La invasión rusa a Ucrania debe ser condenada con la misma firmeza que otras intervenciones militares que han violado la soberanía de naciones: la represión soviética en Hungría (1956) y Checoslovaquia (1968), las guerras en Chechenia (1999) y Georgia (2008), así como las invasiones estadounidenses a Panamá (1989), Granada (1983) e Irak (2003). No hay invasiones “buenas” o “malas”: todas son sangrientas, injustificables y violatorias de la libre determinación de los pueblos.
Tras el fracaso de la “guerra relámpago”, el ejército ruso ha intensificado los bombardeos indiscriminados sobre ciudades como Járkov, Odesa, Mariúpol y Kiev, afectando deliberadamente zonas residenciales, hospitales y escuelas. Y mientras tanto, el mundo observa, impotente, el exterminio de un pueblo.

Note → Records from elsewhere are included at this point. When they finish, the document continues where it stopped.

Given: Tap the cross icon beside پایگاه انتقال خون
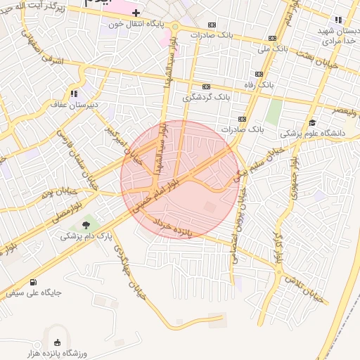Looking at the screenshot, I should tap(136, 13).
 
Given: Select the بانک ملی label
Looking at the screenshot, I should tap(273, 49).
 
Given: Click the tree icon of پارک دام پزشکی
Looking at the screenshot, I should tap(86, 225).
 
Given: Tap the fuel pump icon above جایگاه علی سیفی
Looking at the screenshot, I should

Hay que detener esta guerra ya.
Nota final: Resulta profundamente lamentable que gobiernos, figuras políticas e intelectuales de izquierda justifiquen o relativicen las atrocidades cometidas por Putin en Ucrania. La ceguera ideológica que padecen les impide reconocer el carácter imperial y expansionista del actual régimen ruso, convencidos de que Ucrania “es parte de Rusia”. Para ellos, solo el imperialismo estadounidense merece condena. Todo lo que supuestamente debilite su hegemonía es, por defecto, válido, incluso si ello implica violar la soberanía y asesinar a poblaciones civiles. Así, mientras denuncian con razón las invasiones estadounidenses a países como Panamá, República Dominicana, Granada, Haití, Irak o Bosnia, guardan silencio —o peor aún, justifican— las intervenciones rusas en Chechenia, Georgia, Siria o Ucrania. No son coherentes: son cómplices por omisión o conveniencia.